Milan. La capitale du Futurisme rend hommage à l’une des figures les plus éloquentes de cette avant-garde : Mario Sironi (1885-1961). « Synthèse et grandeur » est le titre de la rétrospective présentée au Musée du Novecento à l’occasion du 60e anniversaire de la disparation du peintre. L’architecture rationaliste, sobre et imposante du palais de l’Arengario, qui abrite plusieurs de ses toiles, constitue le meilleur écrin possible. Cent dix œuvres sont présentées, provenant des plus grandes collections et musées italiens, de la Pinacothèque milanaise de Brera à la Fondation Guggenheim de Venise en passant par le Musée d’art moderne et contemporain de Trente et Rovereto. Elles reconstituent l’ensemble de la carrière de Mario Sironi. Ses toiles les plus significatives sont réunies ; certaines n’avaient pas été exposées depuis plus de cinquante ans, telles que Pandora (1922), Paese nella valle (1928), Case e Alberi (1929) ou encore L’Abbeverata, (1929, [voir ill.]).

Participation au Novecento

Cette rétrospective a été confiée à Elena Pontiggia, spécialiste de l’artiste dont elle a publié la première biographie.

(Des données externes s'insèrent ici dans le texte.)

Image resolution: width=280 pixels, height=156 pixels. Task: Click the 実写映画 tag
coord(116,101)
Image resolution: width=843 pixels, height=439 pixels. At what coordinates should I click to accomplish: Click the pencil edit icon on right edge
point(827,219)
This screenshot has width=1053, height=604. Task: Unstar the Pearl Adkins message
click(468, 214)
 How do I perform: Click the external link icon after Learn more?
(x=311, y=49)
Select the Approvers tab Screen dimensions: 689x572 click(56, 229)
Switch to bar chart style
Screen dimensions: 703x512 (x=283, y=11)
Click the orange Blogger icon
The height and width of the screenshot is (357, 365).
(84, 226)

Elle a fait le choix d’un parcours chronologique : la jeunesse symboliste de Mario Sironi et l’influence du pointillisme, son adhésion au Futurisme dans le sillage de son amitié avec Umberto Boccioni, son interprétation personnelle de la métaphysique en 1919, la crise expressionniste au tournant des années 1930, la peinture monumentale exaltant le régime mussolinien et, enfin, les œuvres de la fin de sa vie où l’éloquence des grands formats disparaît au profit des tourments personnels exprimés dans des toiles de petite dimension.

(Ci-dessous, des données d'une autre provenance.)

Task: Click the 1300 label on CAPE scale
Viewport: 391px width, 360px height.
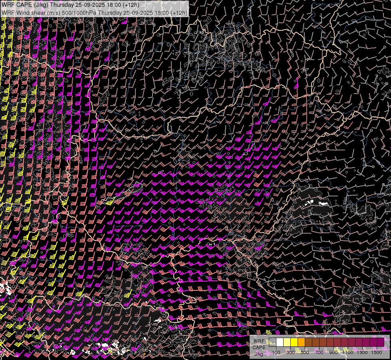Action: click(x=362, y=352)
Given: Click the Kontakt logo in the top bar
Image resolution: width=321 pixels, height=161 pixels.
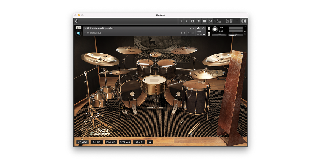Looking at the screenshot, I should 77,21.
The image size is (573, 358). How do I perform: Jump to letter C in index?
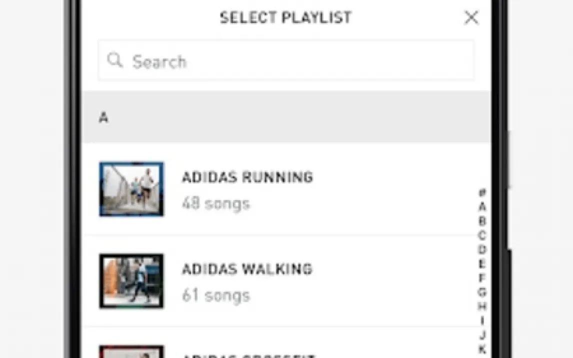pyautogui.click(x=483, y=235)
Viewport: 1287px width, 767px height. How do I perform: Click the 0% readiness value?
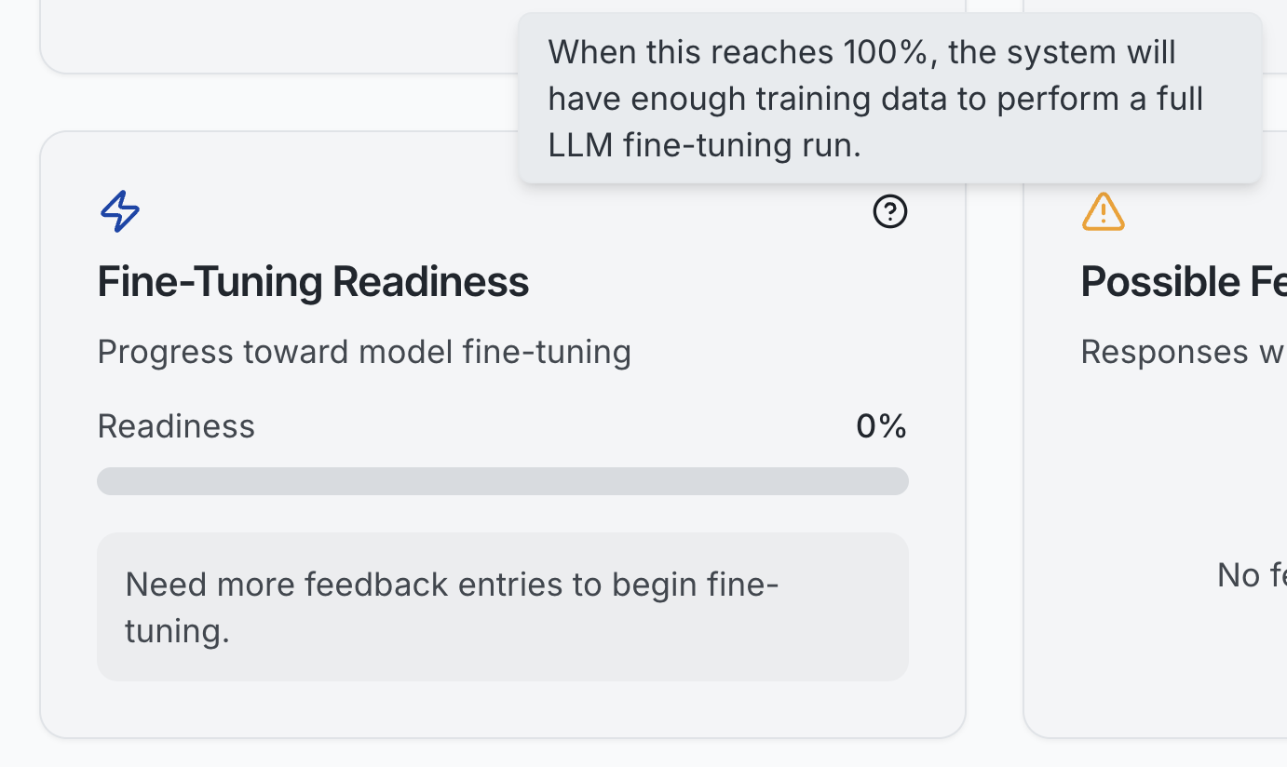pyautogui.click(x=881, y=426)

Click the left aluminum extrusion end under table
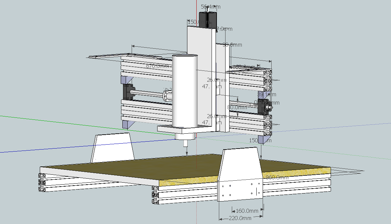coord(42,183)

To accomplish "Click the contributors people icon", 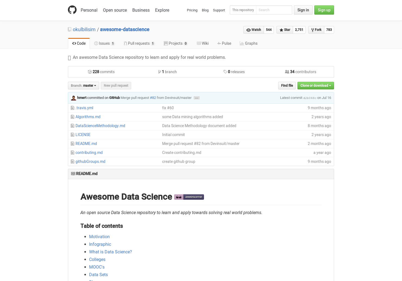I will (x=287, y=72).
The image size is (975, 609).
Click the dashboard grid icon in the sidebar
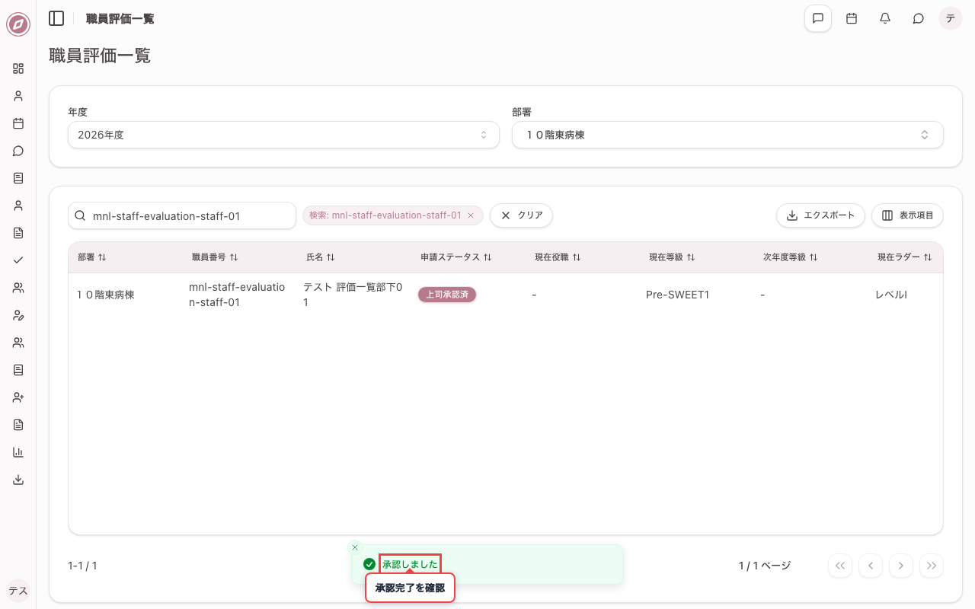pyautogui.click(x=18, y=69)
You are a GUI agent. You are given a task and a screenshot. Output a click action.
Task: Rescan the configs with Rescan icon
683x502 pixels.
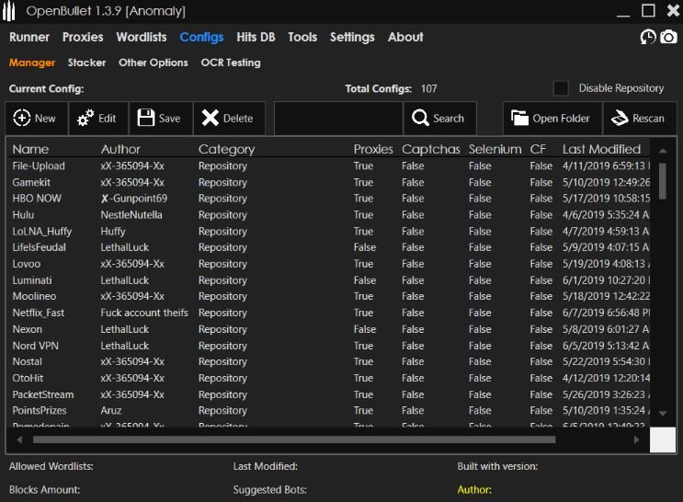619,118
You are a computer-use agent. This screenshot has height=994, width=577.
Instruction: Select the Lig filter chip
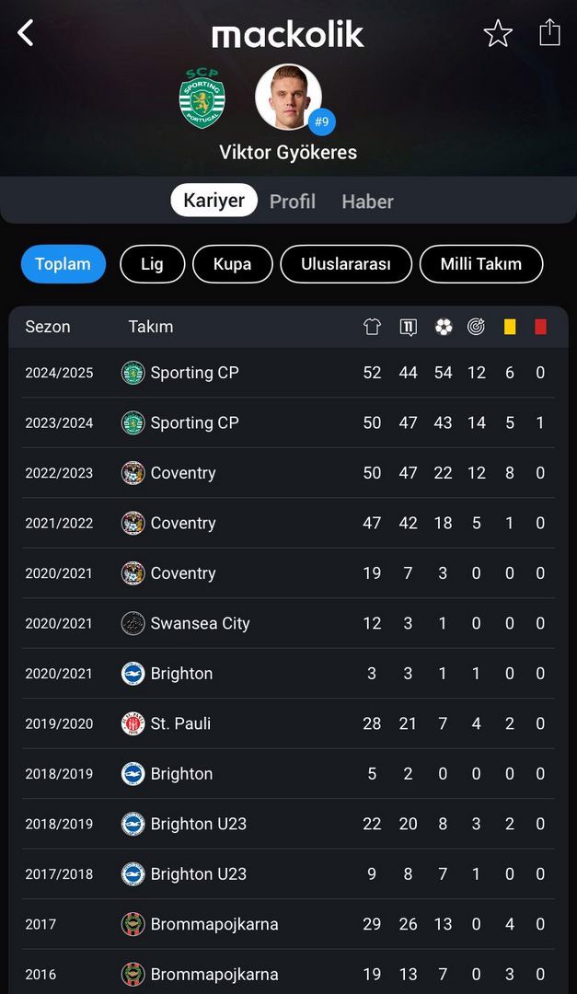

Son adhésion au fascisme, jamais reniée, l’avait voué après la Seconde Guerre mondiale à une damnatio memoriae qui a été levée ces dernières années. Ce « fasciste à l’âme bolchevique », comme le définissait son ami l’artiste Arturo Martini, n’a jamais partagé l’antisémitisme et le racisme de la dictature mussolinienne.

Ce n’est pas avec le Duce, mais avec la maîtresse et l’égérie de ce dernier, la critique d’art Margherita Sarfatti, que Sironi entretient une étroite et prolifique relation. Elle est à l’origine de la création du Novecento à Milan en 1922. Ce mouvement, qui à côté de Sironi comprend les artistes Achille Funi, Leonardo Dudreville, Ubaldo Oppi ou Emilio Malerba, fait référence à l’Antiquité classique, à la pureté des formes et à l’harmonie dans la composition. « L’œuvre d’art doit avoir une âme moderne où l’on devine la forme antique », affirmait Emilio Malerba, donnant ainsi une définition de celles de Sironi. Il parvient à leur insuffler un dynamisme plastique non par le mouvement cher aux futuristes, mais par la masse de la forme. Ses intérêts artistiques vont du graphisme et de l’architecture à la peinture murale et à la fresque dont il est l’un représentants et théoriciens au cours des années 1930.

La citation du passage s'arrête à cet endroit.